Oregon’s high-technology sector is being disrupted. Industry growth in the past decade is entirely concentrated in software, while Oregon’s historical strength in hardware is no longer the driver of job growth. Hardware remains the state’s comparative advantage, pays a large number of employees very high wages, and drives much of the state’s GDP growth due to its productivity. However, relatively flat employment in hardware — like manufacturing overall — has been, and is the new up. Conversely, software companies are driving job growth in the sector, much of which is concentrated in Multnomah County. See here for more on the sector definitions.
The Oregonian’s Mike Rogoway has two recent interesting articles on this software growth and the fact that many of these firms are outposts, or non-Oregon headquartered firms. Underpinning his interesting articles is work our office has done, but only with the help of our friends in Research at the Employment Department and in Research at the Department of Revenue.
To help understand the outpost topic a bit further, we asked Mary Fitzpatrick at the Department of Revenue to crunch corporate tax return data for a core set of high-tech industries. She was kind enough to run through all the tax return data and match it up with withholding records for a few different years. The graph below shows the non-Oregon domiciled firms’ share of the tech sector total. Essentially, it shows what share of the total is from out-of-state companies. Due to the lagging nature of corporate tax returns, the latest year available is 2013. This predates many of the software outposts, however the graph will serve as a historical baseline moving forward, from which we will compare trends. Thanks Mary! There is one big caveat here in that these calculations exclude Intel. This was my decision and done on purpose for a few reasons, see note below for why.
So, that’s a lot of interesting data work, but why should we care about where a company is headquartered? In a lot of respects we shouldn’t. These companies are actively choosing to locate here, bring their outside investments and increase employment, all of which are great, help grow the regional economy and are certainly welcomed. However, as Mike writes:
What Portland doesn’t have is a single big-name tech company of its own.
Even growing outposts are less likely to house the highest paid jobs at most companies, they don’t provide the economic spillover that locally run technology companies do and they may be less likely to engage in philanthropic and community activities than locally run operations.
And Oregon knows from painful experience that when times get tough the outposts are the first to feel the pain. Hynix’s factory in Eugene went vacant for seven years after the chipmaker shut it down and laid off 1,400; Hewlett-Packard has been downsizing campuses in Corvallis and Vancouver for years.
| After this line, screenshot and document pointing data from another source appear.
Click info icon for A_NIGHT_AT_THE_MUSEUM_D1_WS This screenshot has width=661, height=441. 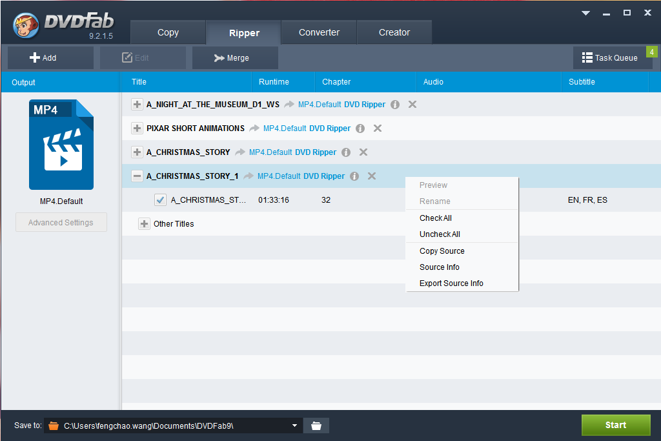click(395, 105)
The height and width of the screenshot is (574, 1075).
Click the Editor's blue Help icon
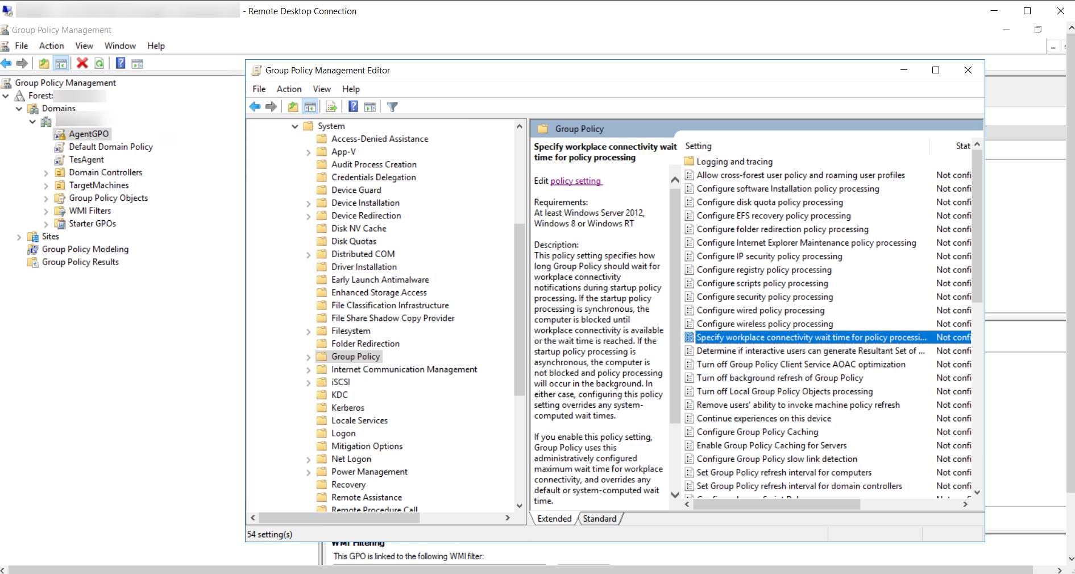point(353,107)
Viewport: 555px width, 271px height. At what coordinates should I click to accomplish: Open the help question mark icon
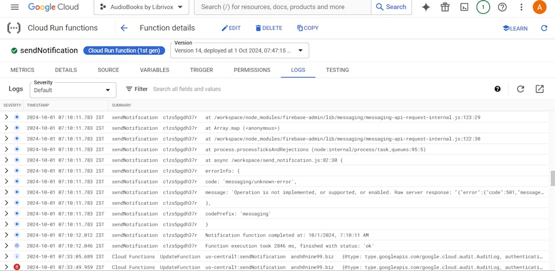tap(502, 7)
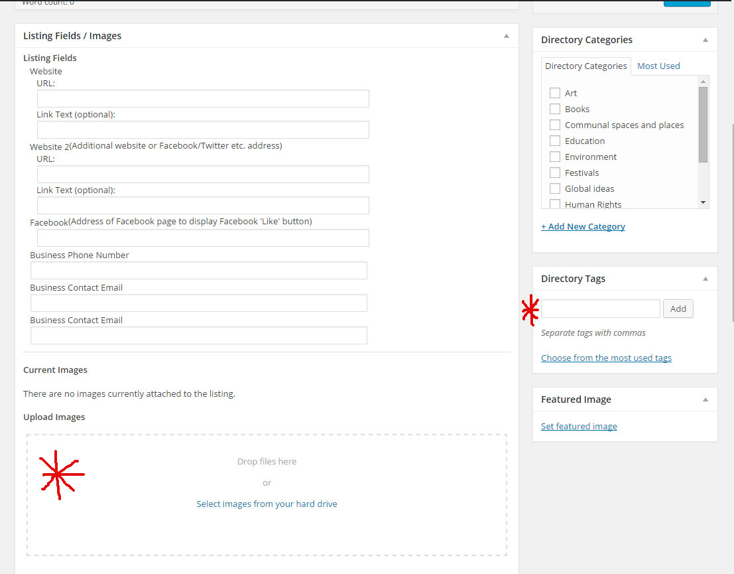Collapse the Directory Tags panel
734x574 pixels.
705,279
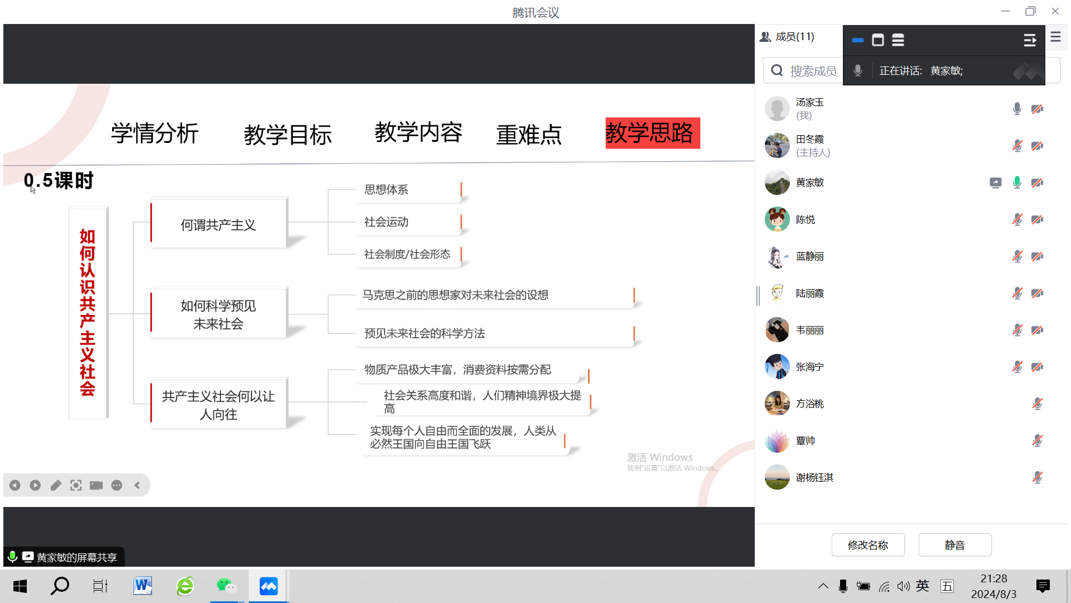
Task: Click the 修改名称 button
Action: (x=868, y=545)
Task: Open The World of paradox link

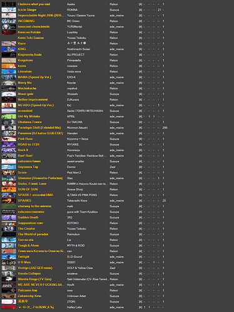Action: click(33, 235)
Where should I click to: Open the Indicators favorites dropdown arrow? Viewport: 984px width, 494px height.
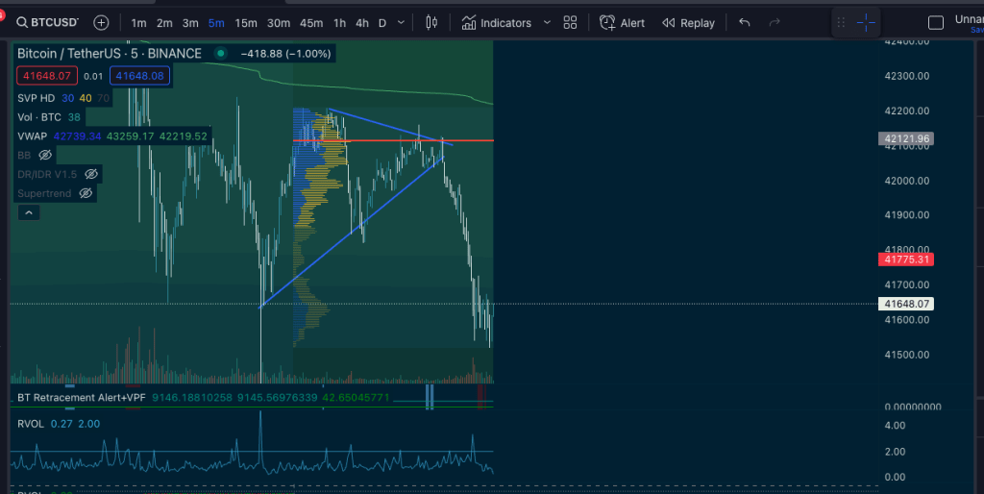[x=547, y=22]
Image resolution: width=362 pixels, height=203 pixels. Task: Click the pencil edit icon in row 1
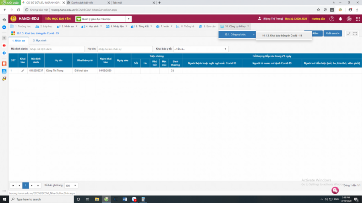tap(23, 71)
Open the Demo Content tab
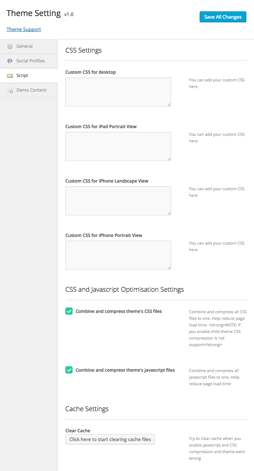The image size is (254, 471). pyautogui.click(x=31, y=90)
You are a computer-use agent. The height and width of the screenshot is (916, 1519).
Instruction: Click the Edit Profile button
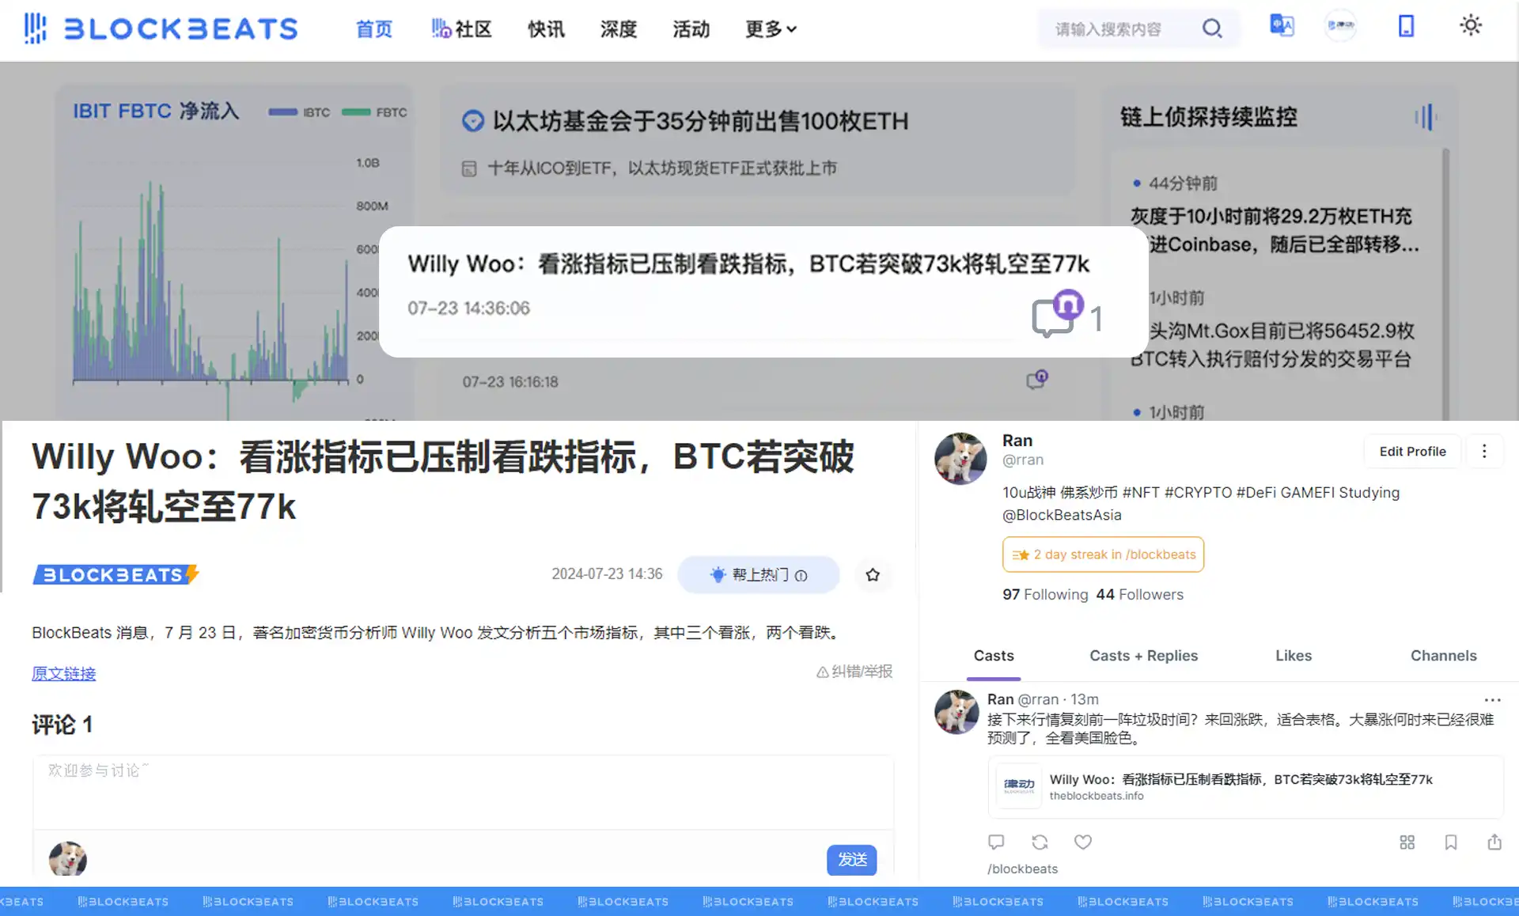click(1412, 451)
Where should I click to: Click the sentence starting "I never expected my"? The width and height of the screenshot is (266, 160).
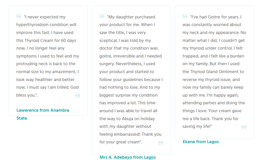pyautogui.click(x=45, y=17)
Any potential concern comes from the headquarter hub versus spoke issue. During the next downturn, or any high-tech industry correction, to what extent will the companies downsize or cut their spokes (outposts)? Typically, headquarter operations perform the best and firms consolidate to gain efficiencies during tough times. This means cutbacks or closures in the outposts.
Ultimately, [State Economist Mark] McMullen said, Portland needs a cluster of homegrown skills that can sustain the local scene when the corporate parents’ fall on hard times.
“The hope is we can get the foundation built before, inevitably, they pull back,” he said.
Oregon’s reliance on tech outposts “is not optimal,” in [Elemental Technologies Sam] Blackman’s words, but the recent spate of deals doesn’t necessarily make the issue any worse. It’s bringing money and jobs into the local economy, he said, and setting up entrepreneurs to start again with new companies.
That very last part of what Mr. Blackman said is really important. Essentially, has software in Oregon reached critical mass? Oregon started from a very small software base just a few years ago (unlike hardware) and is growing very quickly. The concern is whether or not Oregon’s software sector can rebuild and thrive following the next downturn, or will the workers leave when the jobs dry up? We know that Portland’s tech talent cluster is both significantly above the U.S. average but below the country’s largest tech centers. Portland ranks 14th highest among the 50 largest MSAs in the country. The regional economy is obviously better off with a more diversified base, including these good, high-paying jobs.
In our economic advisory meetings the other week, every advisor who had an opinion on this topic was upbeat and optimistic. Each believed Portland (and Oregon) has reached critical mass in the sector. That’s great news and if true, indicates the potential downside is limited. Not eliminated of course, as no industry truly is recession-proof. As I said to Mike:
“Still think it’s a risk moving forward, but maybe less of a risk than feared,” Lehner wrote. “We just want to be able to retain all those workers if the firm goes under. We want them to stay and rebuild/start something else.”
With the software sector hitting critical mass, and the broader cluster thriving today, this should be the case moving forward.
Note: The evolution of Intel here in Oregon is, in my mind, well known. Their employment totals, big investments in new facilities and the like are publicly known and regularly discussed when it comes to the Oregon economy. Given the company is the state’s largest private employer (across all industries), they dominate the numbers when focusing on just one portion of the economy. While it is hard to undersell the importance of Tektronix (historically) and Intel (today) to the regional economy and growth in the high-tech sector, the main purpose of this research is to try and examine how everyone else is doing. Exuding the large outlier from the analysis helps focus on the underlying trends impacting the other 3,300 or so companies.